Redonner le pouvoir des données aux collectivités
Pour redonner aux collectivités l'occasion d'utiliser les données urbaines pour leurs missions de service public, la Cnil esquisse plusieurs scénarios. La Commission imagine des cas où les entreprises devraient, moyennant de nouvelles obligations légales, fournir les données collectées auprès des usagers quand celles-ci seraient jugées d'intérêt général. L'anonymisation des données pourrait être gérée par l'entreprise elle-même, ou par les collectivités. Dans un scénario plus souple à l'égard des plateformes numériques privées, la Cnil imagine aussi la généralisation des procédés d'accès automatisé aux données via API, sur le modèle de ce que propose la start-up française Opendatasoft. Les collectivités pourraient, après accord des entreprises, puiser facilement dans leurs réserves de données, sans qu'il s'agisse d'un partage systématique "en bloc". Enfin, dans le sillage des dispositions de la loi Lemaire encourageant la portabilité des données, la Cnil imagine que les usagers eux-mêmes pourraient confier leurs données à la puissance publique. En téléchargeant les données qui les concernent à partir des plateformes numériques, ils pourraient choisir de les stocker au sein d'un espace numérique géré par la collectivité qui, en retour, ferait usage de ces informations pour améliorer ses services publics. C'est le modèle actuellement expérimenté à Lyon (cf encadré).
Le CNNum se penche aussi sur les plateformes
La Cnil n'est pas la seule institution à se positionner, ces derniers jours, sur l'enjeu crucial de la régulation des plateformes. Le Conseil national du numérique, qui se faisait peu entendre depuis l'élection présidentielle, tient une nouvelle consultation du 10 octobre au 17 novembre sur "la confiance à l'ère des plateformes numériques". Parmi les défis identifiés, la puissance grandissante et mondialisée des plateformes numériques, qui s'appuie aussi sur le relatif secret qui entoure leur fonctionnement et leurs algorithmes. On le voit : si cette prise de conscience de la puissance des plateformes commence à infuser dans toute la sphère publique, les territoires sont particulièrement concernés.
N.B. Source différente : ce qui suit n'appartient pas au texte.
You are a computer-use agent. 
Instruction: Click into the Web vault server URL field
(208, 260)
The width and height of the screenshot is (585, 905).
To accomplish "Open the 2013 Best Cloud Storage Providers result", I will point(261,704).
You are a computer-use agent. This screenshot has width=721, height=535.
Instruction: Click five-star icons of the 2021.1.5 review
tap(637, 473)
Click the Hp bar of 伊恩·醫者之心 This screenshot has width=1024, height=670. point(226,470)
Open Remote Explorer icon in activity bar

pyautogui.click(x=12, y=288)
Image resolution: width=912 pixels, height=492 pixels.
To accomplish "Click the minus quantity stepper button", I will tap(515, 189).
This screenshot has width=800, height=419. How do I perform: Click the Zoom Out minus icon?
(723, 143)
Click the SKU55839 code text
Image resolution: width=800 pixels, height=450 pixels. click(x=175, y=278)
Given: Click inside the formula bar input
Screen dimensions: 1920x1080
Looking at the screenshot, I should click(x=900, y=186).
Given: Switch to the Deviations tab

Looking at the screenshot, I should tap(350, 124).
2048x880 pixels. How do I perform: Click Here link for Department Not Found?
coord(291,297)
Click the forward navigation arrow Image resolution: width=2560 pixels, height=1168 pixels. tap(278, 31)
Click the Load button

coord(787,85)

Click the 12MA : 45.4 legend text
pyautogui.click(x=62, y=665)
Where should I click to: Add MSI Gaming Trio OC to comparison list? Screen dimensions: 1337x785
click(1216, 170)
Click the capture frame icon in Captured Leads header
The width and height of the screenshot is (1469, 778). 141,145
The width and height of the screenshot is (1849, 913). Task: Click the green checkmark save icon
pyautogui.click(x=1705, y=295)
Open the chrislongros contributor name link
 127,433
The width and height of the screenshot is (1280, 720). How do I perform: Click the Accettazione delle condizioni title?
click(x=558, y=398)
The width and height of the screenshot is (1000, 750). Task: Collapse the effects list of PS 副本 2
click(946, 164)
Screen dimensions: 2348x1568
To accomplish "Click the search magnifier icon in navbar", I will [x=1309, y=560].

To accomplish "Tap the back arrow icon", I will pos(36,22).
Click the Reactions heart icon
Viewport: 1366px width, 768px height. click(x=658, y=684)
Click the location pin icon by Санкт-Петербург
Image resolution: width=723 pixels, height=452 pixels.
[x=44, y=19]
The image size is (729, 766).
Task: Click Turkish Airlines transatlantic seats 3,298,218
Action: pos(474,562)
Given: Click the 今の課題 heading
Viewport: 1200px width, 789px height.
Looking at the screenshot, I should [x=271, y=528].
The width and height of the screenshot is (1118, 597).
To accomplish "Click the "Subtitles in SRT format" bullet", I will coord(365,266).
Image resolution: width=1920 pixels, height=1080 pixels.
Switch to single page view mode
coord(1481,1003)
Mobilités, sécurité, logement : autant de secteurs clés sur lesquels les collectivités devront grandir en vigilance et expertise face aux bouleversements apportés par les plateformes.
Avec MesInfos, la métropole de Lyon teste le stockage des données personnelles sous la houlette d'une collectivité. Depuis 2016, 2.000 Grands-Lyonnais se plient à un exercice nouveau, le "self data" ; ils peuvent choisir de partager leurs données de mobilité, de consommation énergétique ou encore de gestion financière, dans un espace sécurisé et confidentiel, pour bénéficier de conseils personnalisés. Tout cela sous la houlette de la métropole, tiers de confiance pour garantir la sûreté de l'initiative. L'expérimentation devrait se prolonger jusqu'en 2018.